If an employee does receive a COVID-19 positive diagnosis, the company should have a “situational matrix” that outlines the internal actions that should be taken, which may include notifying other employees that may have been exposed to someone who tested positive, and cleaning and disinfecting work areas, Mr. Glass said.

“OSHA has relaxed its guidance on recordkeeping of COVID-19, especially in areas where there is wide community spread,” Ms. Stegall said. “But that doesn’t mean in the insurance world that it’s not covered.”

OSHA still requires employers to take reasonable efforts, based on the evidence available, to ascertain whether coronavirus cases reported by employees are work-related, under revised guidance that took effect May 26. Confirmed cases of COVID-19 requiring medical attention beyond hospitalization or days away from work and are determined to be work-related must be recorded on the employer’s OSHA 300 log.

Employers should also talk with their third-party administrator or investigators to find out what guidance they have for policyholders and how to handle claims of COVID-19 infections by employees, said Jeff Adelson, co-managing shareholder of Newport Beach, California, law firm Adelson McLean APC.

“If someone comes to you and says, ‘I have the virus,’ seek guidance from the workers comp carrier — don’t hide it,” Mr. Adelson said. “Putting your head in the sand is not going to help.”

Employers that fail to put into place policies to protect workers could be opening themselves up to serious and willful misconduct claims — regardless of whether the worker files a comp claim, he said.

“Every employer needs to ask themselves, ‘Is my business complying with the requirements of the reopening order?’” Mr. Adelson said. Although an employer may still see workers comp claims for COVID-19, “as long as you follow the law … the likeliness of getting a serious and willful claim is remote.”

Workplaces also should examine more subtle issues, such as how many people can enter an elevator, how to accommodate the volume of workers needing a temperature check at the start of a shift, and whether to shift employees’ workdays to reduce exposure, Ms. Martin said.

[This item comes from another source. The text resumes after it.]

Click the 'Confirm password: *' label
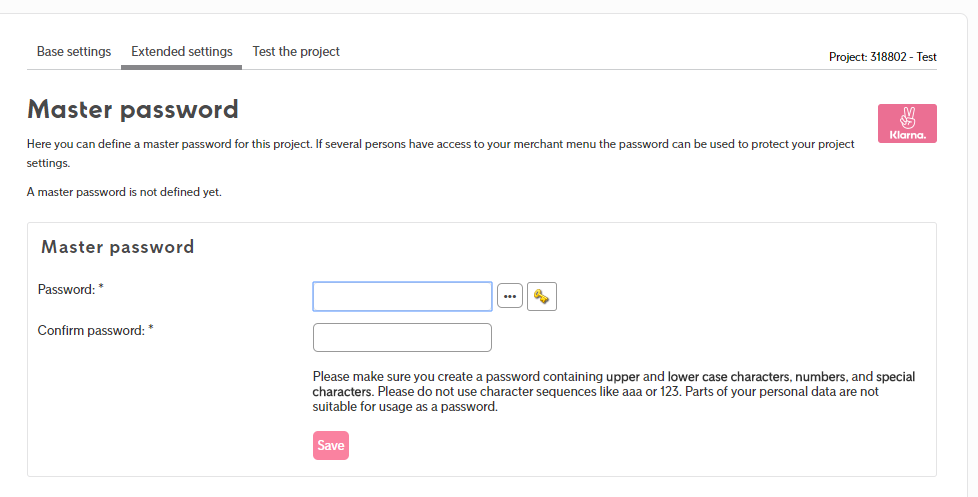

“One of the other pieces you have to address … is employee stress and their mental and emotional needs as well,” Ms. Martin said. “People are going to have questions. … Have some resources to help folks navigate that.”

Employers also need to ask themselves why they believe bringing workers back to the workplace feels right for the safety and health of the organization.

“Make sure you’re communicating with your team why they’re going back,” Ms. Martin said. “We like clarity. We like to understand, especially if there’s fear.”